Name: Orionfold Arena — Control Plane
Author: Manav Sehgal

The cockpit stops recording and starts dispatching — re-evaluate models and auto-confirm leaderboard regressions.

Try the live preview → View source

Cockpit NVIDIA DGX Spark 02 Jun 2026 Manav Sehgal

What it took to build

2.6^h

Wall-clock

one focused sprint (~2.6 hours)

1,762

Lines of code

authored, bundles excluded

Tests

3 surfaces shipped

Sessions

107

Agent turns

104k

Tokens generated

96%

Cache hits

Built with Claude Opus 4.8 now: Claude Opus 4.8 Claude Code

The feature tour

The control plane board

A live four-column board — queued, running, done, failed — over every re-evaluation the Spark is working through, with the resident lane and the unified-memory envelope on the rail above it.

Dispatch a re-eval, or scan for regressions

Type a lane and a bench and queue a re-evaluation by hand, or hit 'scan regressions' to diff the live leaderboard against its baseline and auto-queue a confirming re-eval for every score that slipped.

Every job, every state, every result

Each card carries its kind and what triggered it; done cards show the measured accuracy and how many questions were scored; a failed card tells you exactly why — so the board is the whole story without opening a log.

A cockpit that dispatches, not just records

The Arena control plane is the jobs board that lets one operator trigger model work from a single screen on a DGX Spark — re-evaluate a model against the exact bench it was scored on, watch the leaderboard for regressions, and have a confirming re-eval queue itself the moment a score slips. It is a new surface inside Orionfold Arena, the local-LLM cockpit, and it changes what the cockpit is.

Until now the Arena was a recorder: it watched lanes run, captured chats and compares, and published a leak-proof leaderboard over your own results. The control plane promotes it to a dispatcher — the place you start work from, not just the place you read it back. If you fine-tune, quantize, and publish models on a Spark and you want a control room that not only shows you a regression but acts on it, this is that room. Everything still runs on the machine under your desk, and the job payloads — the lanes and benches and prompts a job operates on — never leave it.

What it unlocks

A leaderboard tells you a number moved. A control plane lets you do something about it without leaving the page. That is the whole shift: the loop between noticing a regression and confirming it closes inside the cockpit, on the same hardware that produced the numbers in the first place.

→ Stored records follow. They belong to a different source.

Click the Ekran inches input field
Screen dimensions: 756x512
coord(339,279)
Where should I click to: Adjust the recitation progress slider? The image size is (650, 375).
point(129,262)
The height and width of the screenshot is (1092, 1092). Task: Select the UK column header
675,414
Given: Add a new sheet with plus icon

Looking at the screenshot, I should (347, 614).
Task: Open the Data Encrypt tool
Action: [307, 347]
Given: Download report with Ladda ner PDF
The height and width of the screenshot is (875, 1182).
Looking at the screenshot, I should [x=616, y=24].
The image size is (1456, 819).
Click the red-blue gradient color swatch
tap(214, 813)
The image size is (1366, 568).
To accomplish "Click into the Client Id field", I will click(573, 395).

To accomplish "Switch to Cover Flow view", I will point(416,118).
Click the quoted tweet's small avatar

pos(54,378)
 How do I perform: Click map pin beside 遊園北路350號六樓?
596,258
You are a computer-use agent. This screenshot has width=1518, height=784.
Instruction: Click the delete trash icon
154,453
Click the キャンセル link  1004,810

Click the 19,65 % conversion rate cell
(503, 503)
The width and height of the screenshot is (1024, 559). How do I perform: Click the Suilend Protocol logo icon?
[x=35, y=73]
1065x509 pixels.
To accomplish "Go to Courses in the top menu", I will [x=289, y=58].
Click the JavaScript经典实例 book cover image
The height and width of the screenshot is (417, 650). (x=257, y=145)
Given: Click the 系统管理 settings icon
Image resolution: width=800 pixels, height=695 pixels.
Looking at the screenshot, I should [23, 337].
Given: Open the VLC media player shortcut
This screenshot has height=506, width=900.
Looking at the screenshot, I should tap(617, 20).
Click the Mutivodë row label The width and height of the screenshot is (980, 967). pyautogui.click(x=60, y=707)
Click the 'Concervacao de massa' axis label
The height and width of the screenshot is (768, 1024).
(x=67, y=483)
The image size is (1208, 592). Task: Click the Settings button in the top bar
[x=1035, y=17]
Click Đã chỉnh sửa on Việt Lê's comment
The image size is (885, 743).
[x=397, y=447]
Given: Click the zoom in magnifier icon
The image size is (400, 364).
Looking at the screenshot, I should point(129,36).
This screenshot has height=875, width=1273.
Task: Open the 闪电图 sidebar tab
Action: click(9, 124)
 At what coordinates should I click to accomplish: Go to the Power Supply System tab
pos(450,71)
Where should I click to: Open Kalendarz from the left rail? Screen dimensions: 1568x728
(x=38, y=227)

For a researcher, that turns evaluation from a chore you remember to run into a property the cockpit maintains. Ship a new quantization, and a single “scan regressions” diffs the live accuracy leaderboard against its last baseline; any score that dropped past a threshold enqueues a confirming re-evaluation automatically, so a real regression separates itself from eval noise before you have to think about it. You can also reach for the board deliberately — re-score a specific lane against a specific bench when you’ve changed something and want the number refreshed — and watch it move through queued → running → done with the measured accuracy on the card when it lands.

For a Spark operator, it is one board over work that used to live in a dozen terminal invocations. The Arena drains one job at a time, one lane resident, because GPU and system memory share the same 128 GB pool — so the control plane respects the envelope by construction rather than asking you to. And every job is dispatched through the same MCP harness the autonomous agent uses, which means the safety rails are defined once: the tool list the dispatcher can reach is the policy, and a job can only ever call the read-and-measure tools on it.

How it got built — a sprint over a substrate that already existed

The control plane was specified, built, fixed, and shipped in a single focused sprint of about two and a half hours on one afternoon. That number is the whole point of the build story, and it is honest precisely because almost none of the milestone was greenfield.

The pieces a dispatcher needs were already on the machine. The execution surface — the MCP harness that the agent already drives the Spark through with zero tool-call format errors — existed. The scoring path it calls — the bench loader, the deterministic and judge-based scorers, the per-question score table, the accuracy rollup behind the leaderboard — existed. Even the socket the queue plugs into (a dormant per-run status row) had been drilled in an earlier milestone and was waiting to be activated. The control plane is, in the spec’s own words, connective tissue, not greenfield: the work was wiring a queue and a board onto surfaces that were already load-bearing.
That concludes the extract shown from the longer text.